Portable Data Stack - Specs
This document provides detailed specifications of all software components required for implementing the Portable Data Stack. For step-by-step setup instructions, see the Quickstart Guide.
Environment Key
- All: Works in all environments (local, cloud, container)
- Any: Works in multiple but not all environments
- Local: Primarily for local development environments
- Cloud: Primarily for cloud deployments
Total Estimated Savings Using this Portable Data Stack can save organizations between 293,000 per year in direct costs, plus approximately 1,300 engineering hours in development and maintenance time, compared to traditional enterprise cloud data stack options. Actual savings will vary based on data volume, team size, and specific requirements.
Core Components
| Software | Version | Capability | Purpose | License | Env | Est. Savings per Year | Est. Method | YouTube Videos |
|---|---|---|---|---|---|---|---|---|
| DuckDB | 0.9.2+ | In-process analytical database | Storage and querying of structured data | MIT | All | 100,000 | Compared to Snowflake or BigQuery pricing | DuckDB in 100 Seconds, DuckDB: The Portable Data Stack |
| dbt | 1.6.0+ | Data transformation framework | Define, test, and document data transformations | Apache 2.0 | All | 20,000 | Compared to dbt Cloud pricing | dbt in 5 Minutes |
| Dagster | 1.5.0+ | Orchestration engine | Schedule and manage data pipeline execution | Apache 2.0 | All | 45,000 | Compared to Airflow Cloud or Dagster Cloud | Dagster in 10 Minutes |
| UV | 0.1.0+ | Python package manager | Dependency management and environment setup | MIT | All | 200 eng hours | Faster builds compared to pip (benchmarks) | UV Package Manager in 100 Seconds |
| Evidence | 2.0.0+ | Data visualization framework | Create interactive dashboards and reports | MIT | All | 50,000 | Compared to Tableau or Looker | Evidence Introduction |
| Docling | 2.30.0+ | Document processing toolkit | Extract structured data from documents | MIT | All | 25,000 | Compared to Textract or similar services | Docling Overview |
For an architectural overview of how these components work together, refer to the Architecture Diagram.

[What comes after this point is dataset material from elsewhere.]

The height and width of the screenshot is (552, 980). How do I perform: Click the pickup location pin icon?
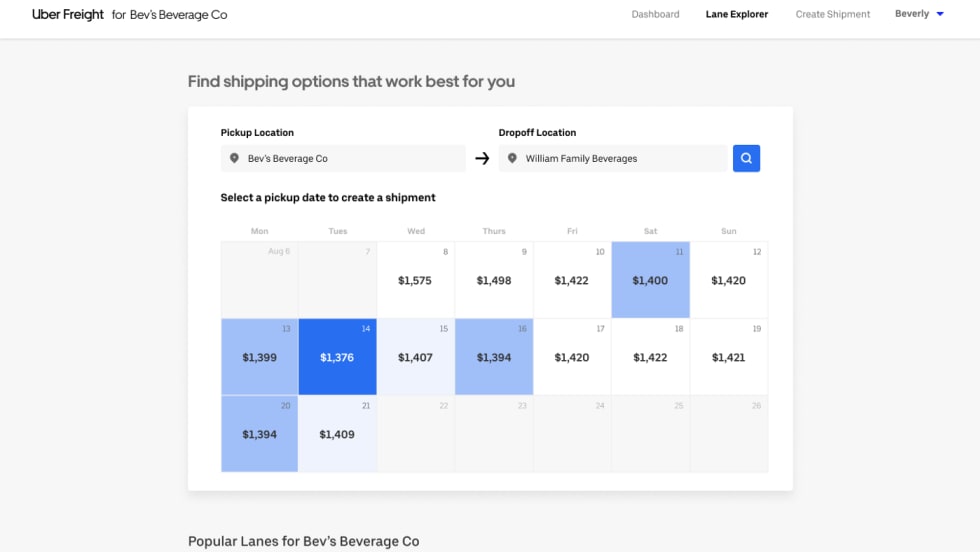[x=235, y=158]
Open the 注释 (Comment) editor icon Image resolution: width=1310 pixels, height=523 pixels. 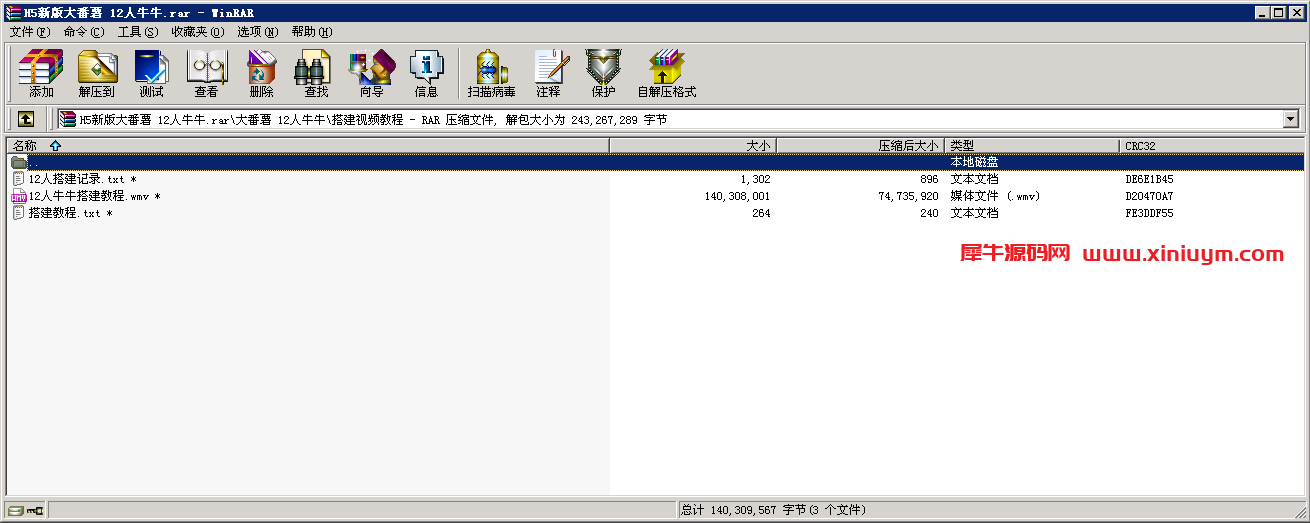[x=548, y=73]
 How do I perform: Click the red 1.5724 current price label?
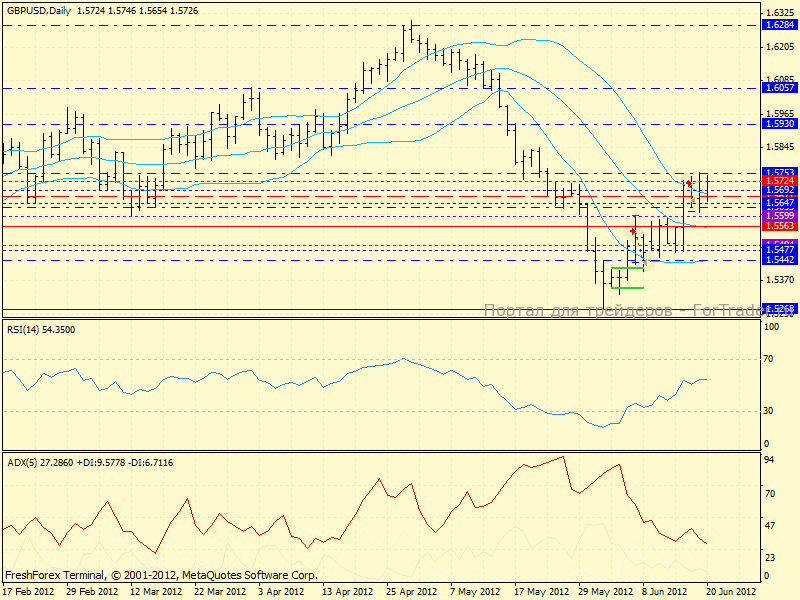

Development & Support Tools
| Software | Version | Capability | Purpose | License | Env | Est. Savings per Year | Est. Method | YouTube Videos |
|---|---|---|---|---|---|---|---|---|
| Python | 3.11+ | Programming language | Core runtime for most components | PSF License | All | $0 | Open source standard | Python in 100 Seconds |
| Node.js | 18.0.0+ | JavaScript runtime | Required for Evidence dashboards | MIT | All | $0 | Open source standard | Node.js Crash Course |
| Git | 2.35.0+ | Version control system | Track changes to code and configuration | GPL-2.0 | All | 5,000 | Compared to proprietary VCS options | Git in 100 Seconds |
| dbt-duckdb | 1.6.0+ | dbt adapter for DuckDB | Connect dbt to DuckDB database | Apache 2.0 | All | Part of DuckDB savings | Included in DuckDB comparison | dbt with DuckDB |
| dagster-duckdb | 0.21.0+ | Dagster integration for DuckDB | Connect Dagster to DuckDB | Apache 2.0 | All | Part of Dagster savings | Included in Dagster comparison | Dagster IO Managers |
| dagster-dbt | 0.21.0+ | Dagster integration for dbt | Orchestrate dbt models in Dagster | Apache 2.0 | All | Part of Dagster savings | Included in Dagster comparison | Dagster + dbt Integration |
| dagster-dg | 0.1.0+ | Dagster CLI tool | Simplified Dagster project management | Apache 2.0 | All | 100 eng hours | Faster development compared to standard Dagster CLI | Dagster DG Introduction |
| Cursor | latest | AI-assisted code editor | Development environment with AI capabilities | Proprietary | Local | 500 eng hours | Productivity gains over standard editors | Cursor IDE Overview |
| Obsidian | 1.4.5+ | Markdown knowledge base | Documentation viewer with diagrams & wikilinks | Proprietary | Local | 500 eng hours | Compared to traditional documentation tools or Confluence | Obsidian for Beginners |
| n8n | 1.45.0+ | Workflow automation | Orchestrate and automate data pipelines and integrations | Sustainable Use License | All | 45,000 | Compared to Airflow Cloud or Dagster Cloud | n8n in 100 Seconds |
| Marimo | Python notebook |
For information on how to use these tools together, see the Local Installation Guide.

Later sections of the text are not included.